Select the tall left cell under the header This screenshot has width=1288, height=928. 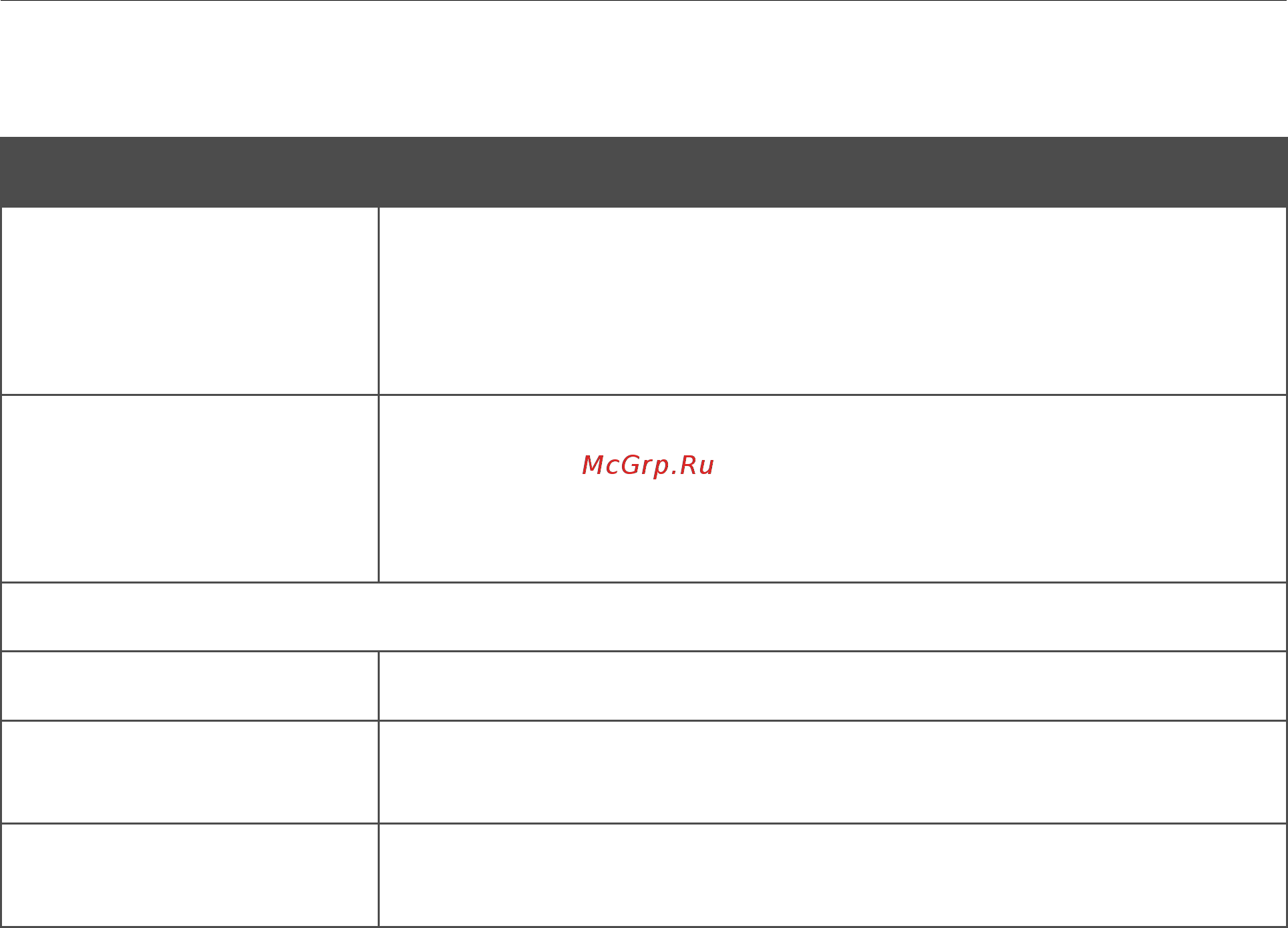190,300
::::::::::
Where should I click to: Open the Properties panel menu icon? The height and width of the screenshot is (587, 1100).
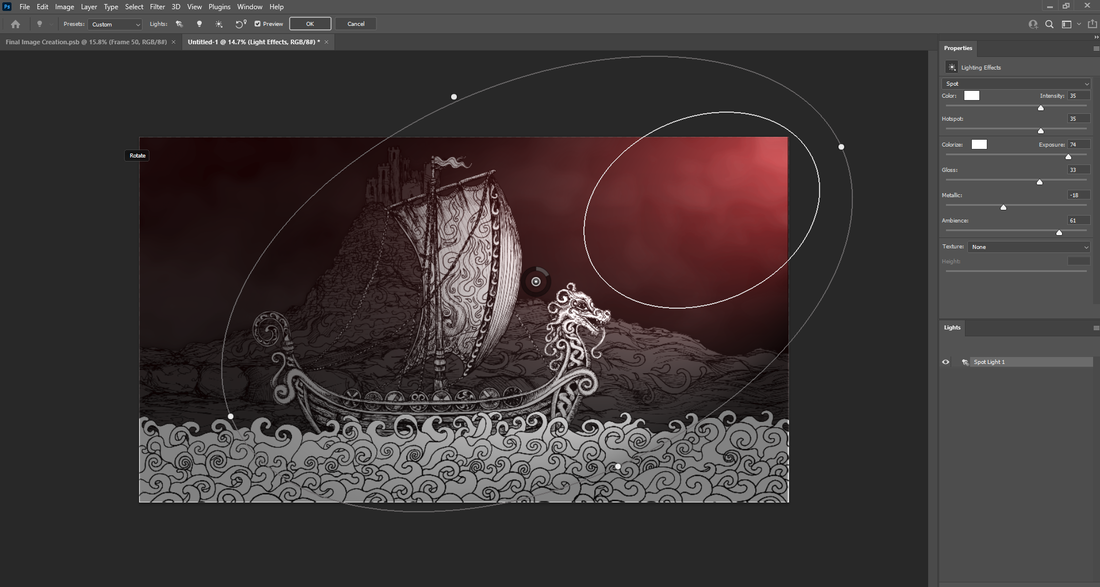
::::::::::
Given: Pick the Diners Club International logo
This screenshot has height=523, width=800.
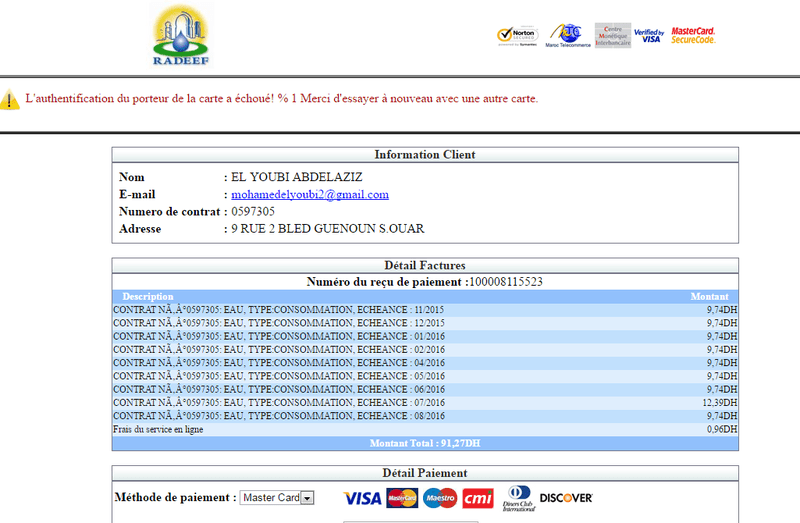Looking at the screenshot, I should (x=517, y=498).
::::::::::
- [Instructions for the task] Please render everything from the line containing "Given: Pick the" down to the line containing "Looking at the" as a two-column CSV headed text and answer, with one row for each text and its answer, each field in double quotes and line breaks replaced by spaces. Leave the pictures out.

- [Answer for this exercise]
text,answer
"Given: Pick the Diners Club International logo This screenshot has height=523, width=800.","Looking at the screenshot, I should (x=517, y=498)."